Importing data directly from the S3 data source or uploading files such as CSV or XLS, are not allowed for querying the required field to create a new dataset for analysis, instead, all of the data will be moved to spice.
Spice Schedule
Spice datasets can be scheduled to refresh from once every 15 minutes to a year (15 minutes, 30 minutes, 1 hour, week, month, year). During the refresh schedule, the data from the source is moved to spice to hold the updated records which then produce the data on the dashboard.
Spice Capacity
Each AWS Region has a specific allocation of SPICE capacity. All QuickSight users within a particular AWS Region share the SPICE capacity for that AWS account.
QuickSight administrators can view the available SPICE capacity in each AWS Region and monitor how much of it is being utilized. Additionally, administrators can add more SPICE capacity or release unused capacity as needed.
For the Enterprise Edition, a SPICE dataset can store up to 500 million rows or 500 GB, while for the Standard Edition, it can hold up to 25 million rows or 25 GB.
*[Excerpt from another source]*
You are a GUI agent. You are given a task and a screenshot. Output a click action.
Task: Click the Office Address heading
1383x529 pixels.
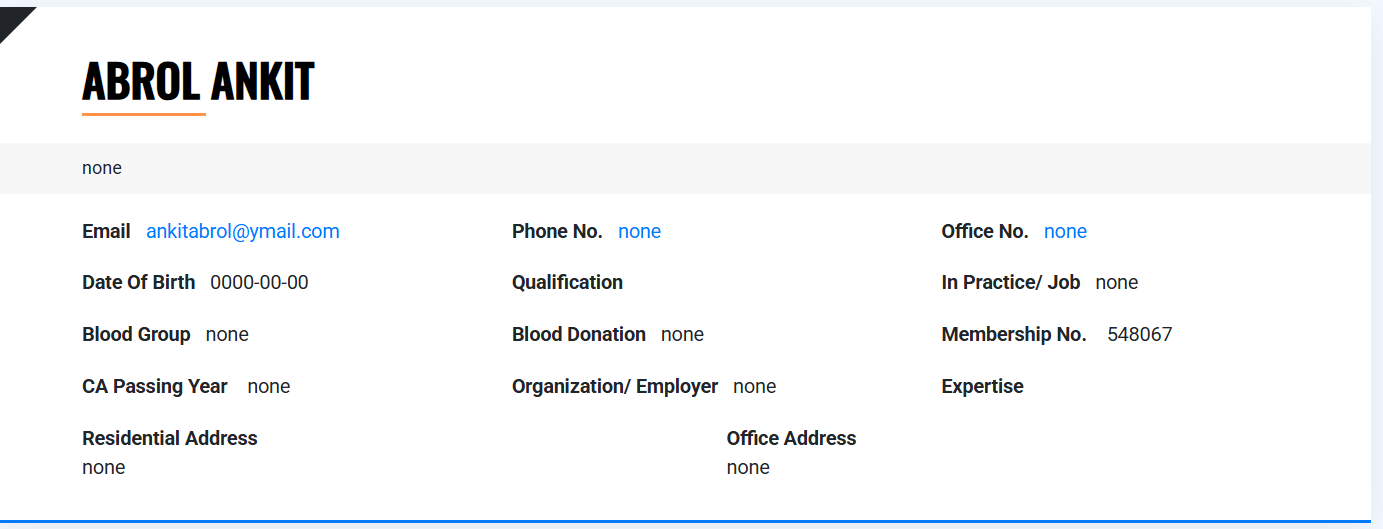tap(791, 439)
SPICE supports data ingestion from both queries and files. When ingesting data via files:
- Up to 2,000 columns can be included.
- Each column name can have up to 127 Unicode characters.
- A manifest for importing from Amazon S3 can reference up to 1,000 files.
Features of Spice
- Highly scalable as it can enhance resources internally based on the number of requests.
- Data in spice is highly available even if the data source failed to ingest data.
- Super fast dashboard loads because the data is stored in the memory itself.
- Incremental or full data source refresh can be set for spice datasets to have updated records on schedule.
Direct query
When using the Direct Query option, queries are executed against the backend data source each time a dashboard or analysis utilizing the dataset is loaded.
The primary advantage of using Direct Query is that it eliminates the need to schedule a refresh for new records. The dashboard automatically retrieves all the latest records from the data source whenever users view it.
QuickSight also optimizes performance by generating smart queries in Direct Query mode. It joins only the necessary tables rather than querying all tables defined in the dataset. Additionally, you can specify unique keys for tables when defining joins, enabling QuickSight to determine whether a table can be excluded from the query if no fields from that table are being fetched.
Custom SQL Query:
You can insert your query as Custom SQL in the dataset, for example, if the dataset already pulls data from 25 tables and you want to avoid remapping every relationship in the UI. (Joining datasets through the user interface in QuickSight can be done by selecting Add Data in the QuickSight Data Prep.)
Custom SQL can also be combined with other tables in the dataset and functions as a regular table within it. This approach is highly flexible, allowing you to write complex queries, such as sub-queries and datasets with multiple joins.